Cost–Effectiveness of Rivaroxaban Versus Heparins for Prevention of Venous Thromboembolism After Total Hip or Knee Surgery in Sweden

Lars Ryttberg; Alex Diamantopoulos; Fiona Forster; Michael Lees; Anina Fraschke; Ingela Björholt

Disclosures

Expert Rev Pharmacoeconomics Outcomes Res. 2011;11(5):601-615. 

In This Article

Acute Phase

Prophylaxis Module

The prophylaxis module reflects the incidence of events observed in the clinical trials; VTE, PE and prophylaxis-related bleeding for rivaroxaban versus enoxaparin in THR[3] and TKR,[4] respectively (Table 1).

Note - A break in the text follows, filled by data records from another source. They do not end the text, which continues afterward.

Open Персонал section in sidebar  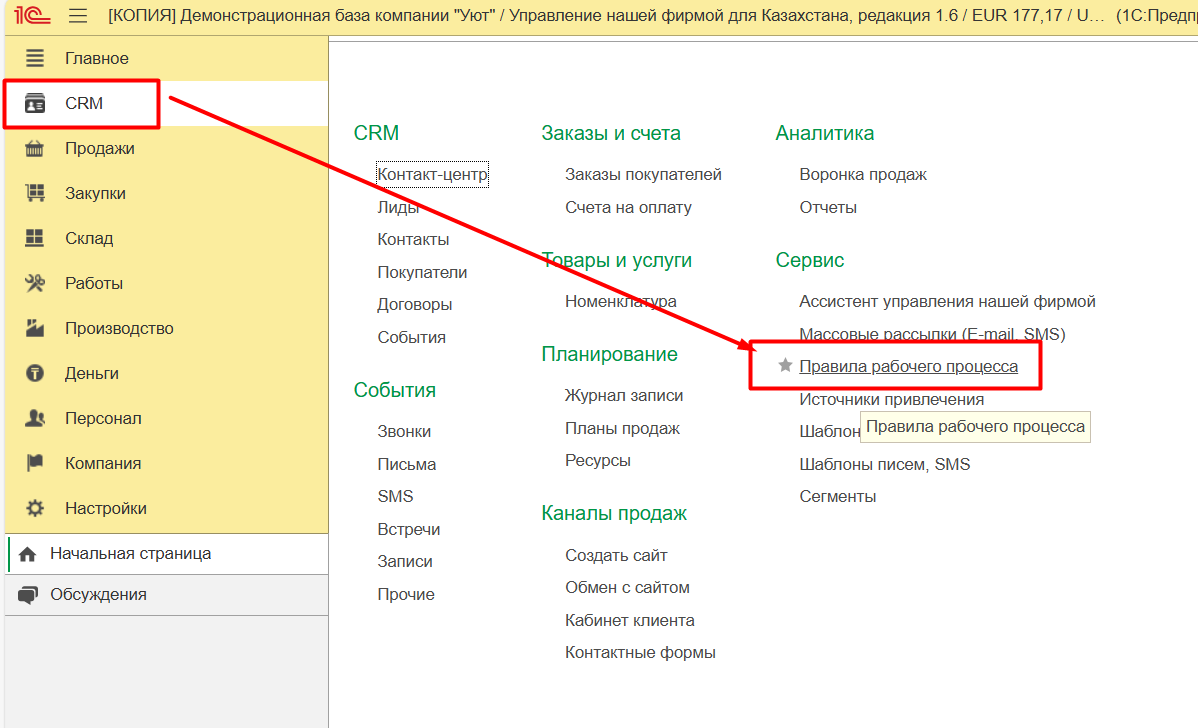coord(103,419)
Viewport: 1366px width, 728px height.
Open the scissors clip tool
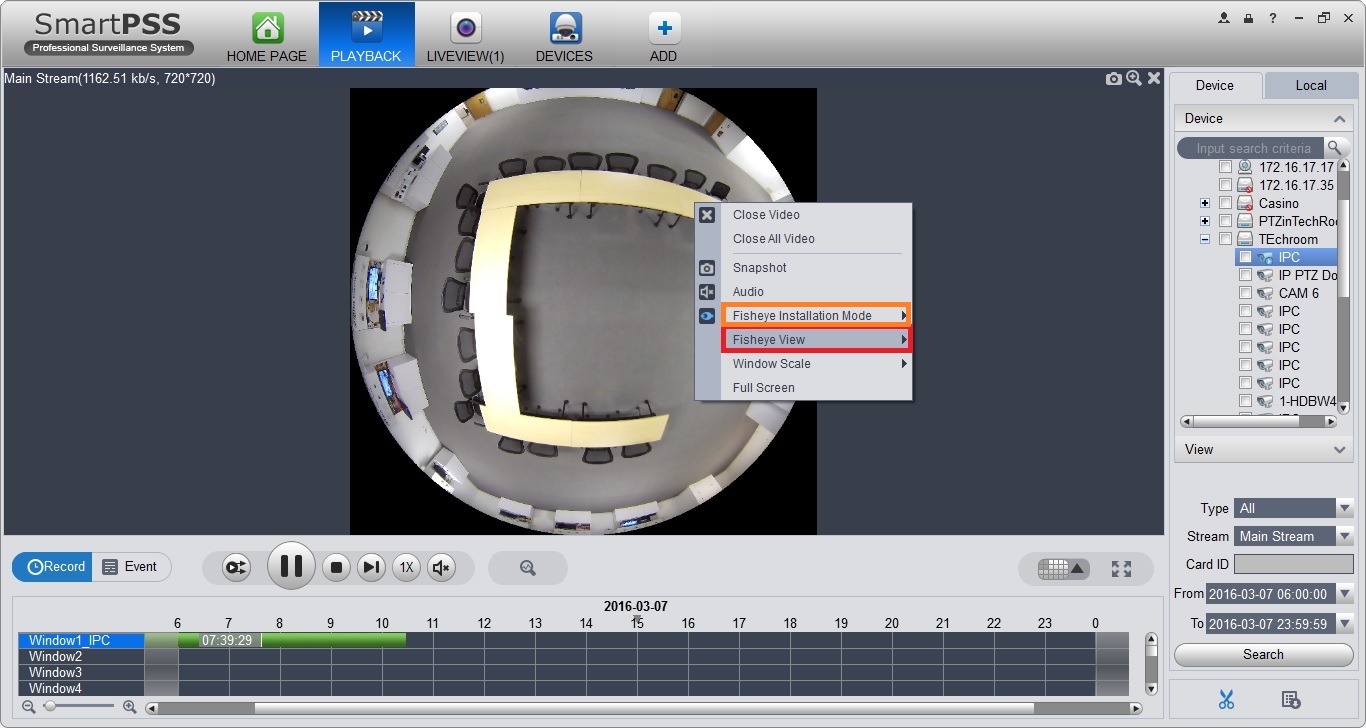click(x=1226, y=700)
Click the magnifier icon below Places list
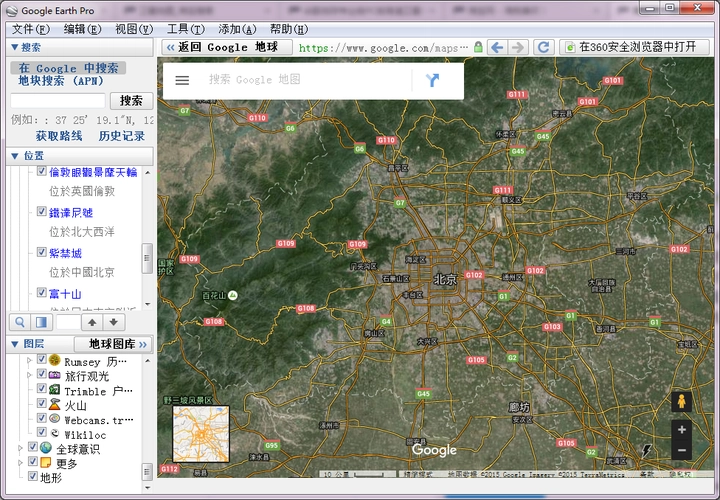Image resolution: width=720 pixels, height=500 pixels. click(x=19, y=322)
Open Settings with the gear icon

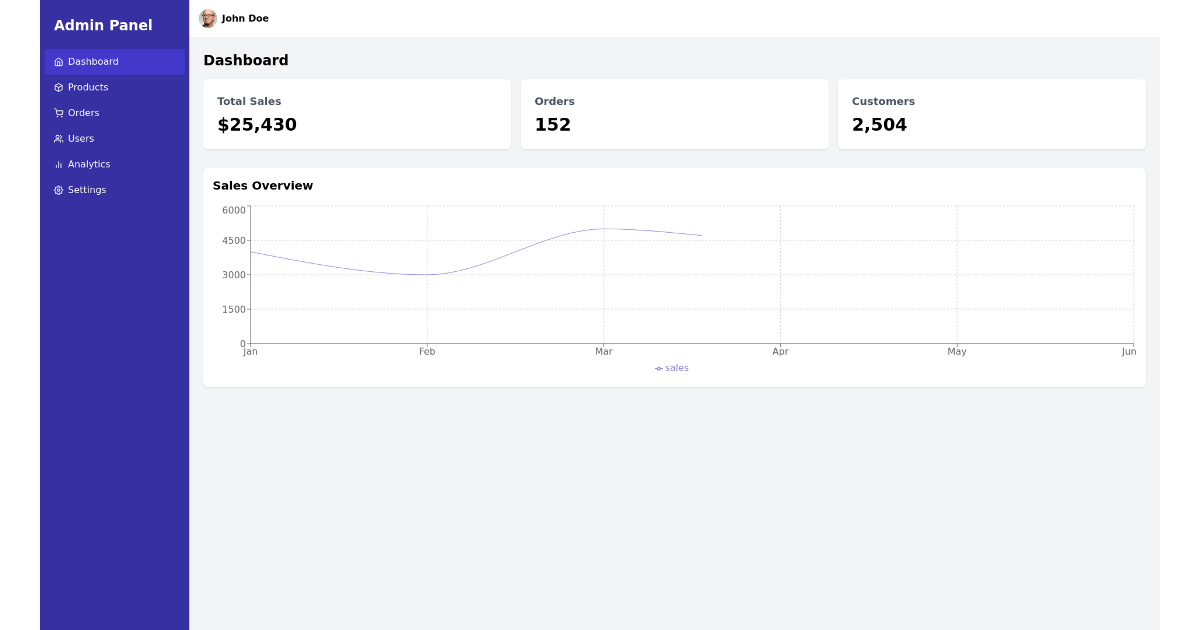point(59,189)
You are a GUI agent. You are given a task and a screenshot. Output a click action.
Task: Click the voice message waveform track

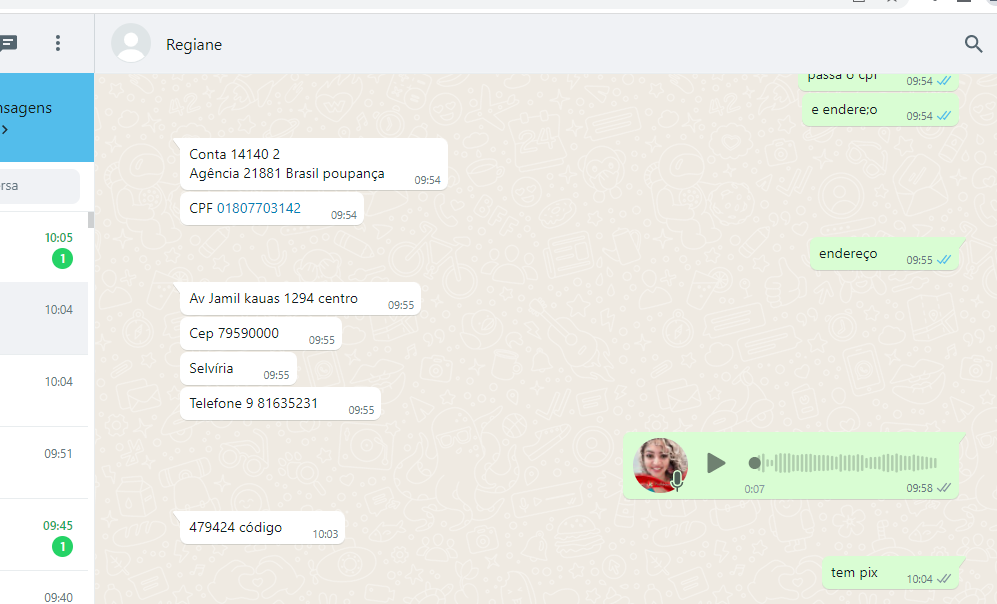pyautogui.click(x=848, y=463)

An analysis of the event rate of rivaroxaban versus enoxaparin revealed that the incidence of major bleeding (major bleeding was defined as bleeding that was fatal, was into a critical organ [e.g., retroperitoneal, intracranial, intraocular or intraspinal], required re-operation, or clinically overt extra-surgical-site bleeding associated with a fall in hemoglobin of 20 g/l or more, calculated from the day 1 postoperative baseline value, or requiring infusion of two or more units of whole blood or packed cells) and PE events in each study was either low or very similar, with no statistically significant difference shown. The baseline analysis conservatively assumed parity between comparators for events showing no statistically significant difference, with the impact of using the observed event rates tested in sensitivity analyses. The model assumes that the cohort had the same risk of fatal bleeding following prophylaxis-related bleeding, regardless of the prophylaxis arm.[14]

Post-prophylaxis Module

The economic analysis assumes that patients with an asymptomatic venous thromboembolic event incurred no costs or disutility, reflecting the silent nature of the condition. Nevertheless, the model applies an extension to the clinical trial results representing the risk of patients developing a symptomatic event at a later time.

The post-prophylaxis module extends the risk of symptomatic VTE up to 90 days post-surgery by extrapolating asymptomatic VTE to symptomatic VTE based on a study by Quinlan et al.[15] It was assumed that a proportion of patients with asymptomatic VTE, ranging from 4.7% (TKR) to 20.5% (THR), would develop a symptomatic event between the end of the clinical trial and the first 90 days.[15] In the absence of data differentiating between comparators beyond the clinical trial duration, the economic model assumes the same risk of progression from asymptomatic to symptomatic VTE for both prophylaxis strategies.